2 Research About Learning Laboratories

The term learning lab or student lab describes a broad range of out-of-school learning opportunities offered by different institutions, primarily in the STEM field. According to Haupt [3], these are permanent, out-of-school, or extra-curricular learning establishments that use special equipment for STEM subjects. The learning lab provides access to innovative and exciting topics beyond the curriculum and links them to students’ personal experiences. In doing so, students are challenged to explore and act independently; the level of task difficulty is adapted to the target group. Classic learning labs are characterized by references to the curriculum and are visited together on a field trip. In contrast, portable learning labs visit schools with their equipment and organize regular activities under professional supervision ([3], https://www.schuelerlabor-atlas.de/kategorien).

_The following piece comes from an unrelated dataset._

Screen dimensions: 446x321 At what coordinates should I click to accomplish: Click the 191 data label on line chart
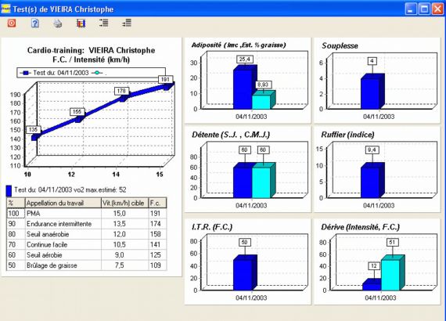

According to Priemer et al. [15], the goals of learning labs include communicating the social significance of scientific content, reducing fears, and attracting students to the STEM field (cf. also [3]). In addition, lab goals can also be teacher-related by integrating them into teacher training and further education and passing on suggestions for lesson planning by using them. Furthermore, learning labs are frequently used as “laboratory schools” for educational research or places of science communication for companies and research institutions.

The influence and effectiveness of learning labs have been investigated in numerous studies, especially in the natural sciences, focusing on motivational factors and interest. A heterogeneous picture of the effectiveness of learning labs emerges. Concerning interest components, Priemer et al. [15] subsume in a meta-study that learning labs can increase students’ interest initially but that these effects are short-lived. It is emphasized that a detached learning lab cannot achieve sustainable effects. Nevertheless, intensive preparation and follow-up of the visit must occur in the classroom context, in which Glowinski et al. [2], among others, observe a more durable interest. Itzek et al. [4] also emphasize that although visiting a learning lab contributes to a higher practical competence of the students compared to regular school lessons, it does not lead to a theoretical understanding of the contents and methods. Instead, it is necessary to integrate the learning lab visit into further teaching. This is also connected to the open and unstructured nature of the work in the learning lab compared to formal school lessons, in which the students achieve the best learning performance. Leiss [7] investigates the influence of learning labs on students’ ideas in the field of physics and finds that learning labs can help to give students an up-to-date picture of research in the natural sciences and influence their ideas in this field.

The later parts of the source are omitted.